I’ve decided that now we have dealt with the pressures of this year’s budget, and before we start detailed work on next year’s, it is time to publish something for the bloggers and anonymous critics to really get stuck into.
I appreciate that Local Government has not traditionally been a particularly visionary environment – we have predominantly been reactive organisations, fire-fighting and managing scenarios as they develop, rather than being at the forefront of service development. As money gets tighter over the coming years, we are going to have to be able to make intelligence-led decisions about resource allocation, and we need a comprehensive framework from which to do this.
Following extensive consultation with council staff and partners, we have now published our ‘Vision,Mission, and Priorities’ – one A4 sheet which replaces volume upon volume of previous Corporate Goals, Sustainable Communities Strategies, and other piles of paper which nobody outside of Whitehall ever read.

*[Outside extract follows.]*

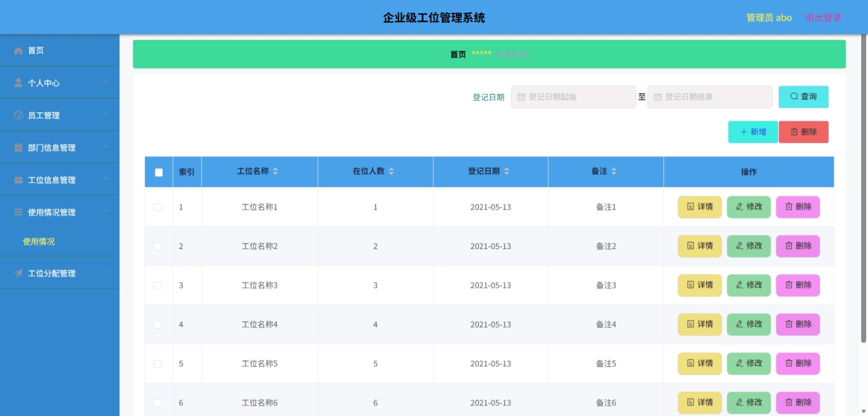Click the home icon beside 首页
The height and width of the screenshot is (416, 868).
click(x=18, y=51)
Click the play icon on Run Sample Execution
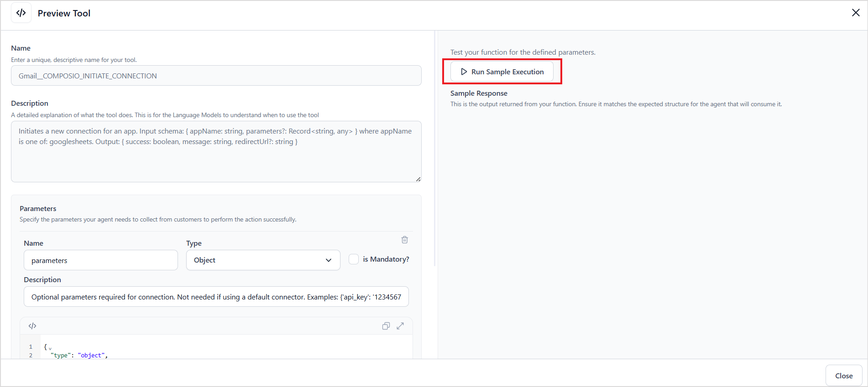 click(x=464, y=72)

Our vision is that we will build a Blackpool where aspiration and ambition are encouraged and supported. We will seek to narrow the gap between the richest members of our society and the poorest and deliver a sustainable and fairer community, of which our communities will be proud.
There is an acceptance that we cannot hope to change our destiny merely by wishing for it, only by working for it. Our mission is to work with the public, private and third sectors, locally, regionally, nationally and internationally, to achieve this.
Our priorities are to:
- Tackle child poverty, raise aspirations and improve educational achievement
- Safeguard and protect the most vulnerable
- Expand and promote our tourism, arts, heritage and cultural offer
- Improve health and well-being especially for the most disadvantaged
- Attract sustainable investment and create quality jobs
- Encourage responsible entrepreneurship for the benefit of our communities
- Improve housing standards and the environment we live in by using housing investment to create stable communities
- Create safer communities and reduce crime and anti-social behaviour
- Deliver quality services through a professional, well-rewarded and motivated workforce
Now at this point, I suspect a small number of people have steam coming out of their ears, are preparing furious emails, letters to the paper, comments and counter-blogs, asking how the Council can hope to achieve any of this if we can’t get the Promenade/Comedy Carpet/Heritage Tram/Talbot Square/Pothole issues resolved (and I do not doubt there will be many more).

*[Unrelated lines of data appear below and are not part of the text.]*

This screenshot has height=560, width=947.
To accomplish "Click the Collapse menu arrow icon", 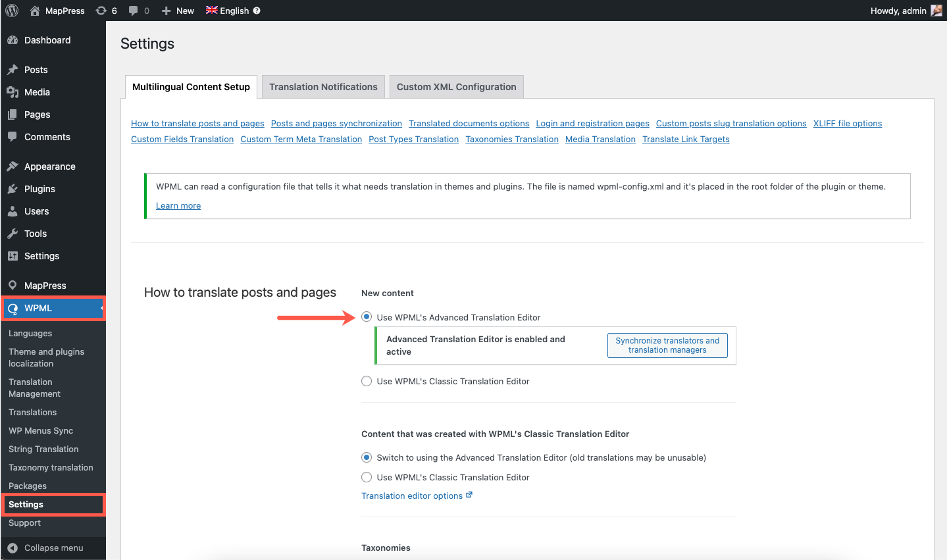I will tap(13, 548).
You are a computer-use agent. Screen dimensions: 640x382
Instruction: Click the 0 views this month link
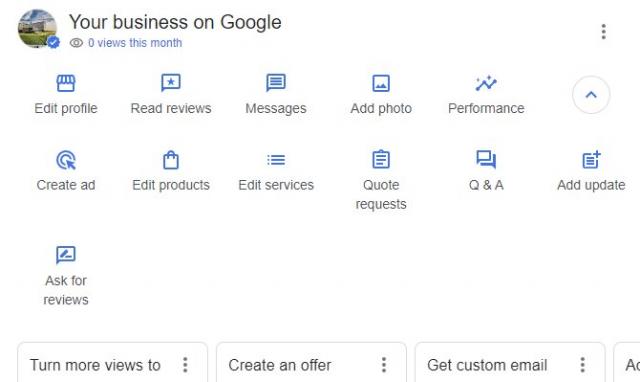[x=135, y=43]
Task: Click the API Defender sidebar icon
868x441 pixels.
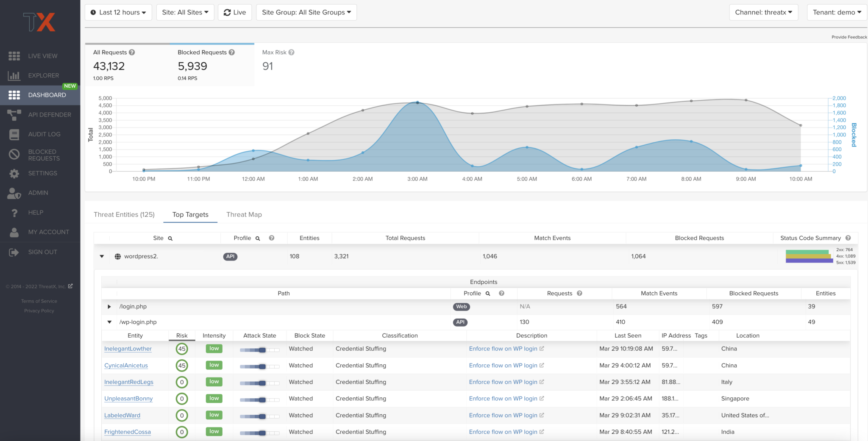Action: click(x=14, y=115)
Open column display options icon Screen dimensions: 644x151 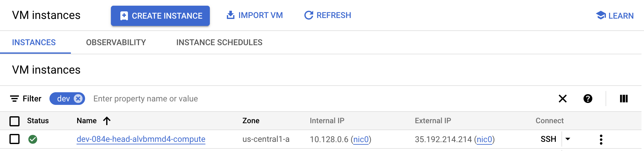coord(624,99)

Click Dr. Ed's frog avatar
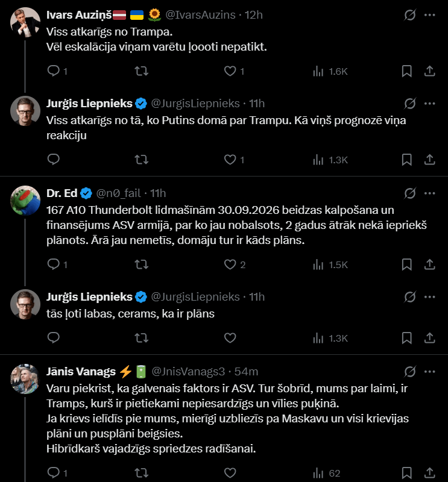point(25,201)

That, in many ways, is the point.
Without this overarching strategy, without a set of values to inform the work that we do, we end up with schemes which don’t quite meet anybody’s needs, which turn out to be imperfect, and don’t represent people’s original (and I don’t doubt, good) intentions.
There are some major conversations taking place at the moment about the future of different services. To have a framework within which to operate, those conversations would risk being held in isolation – now, thanks to the values and priorities, we will see joined-up thinking, and corporate decision making, and I think the town will benefit as a result.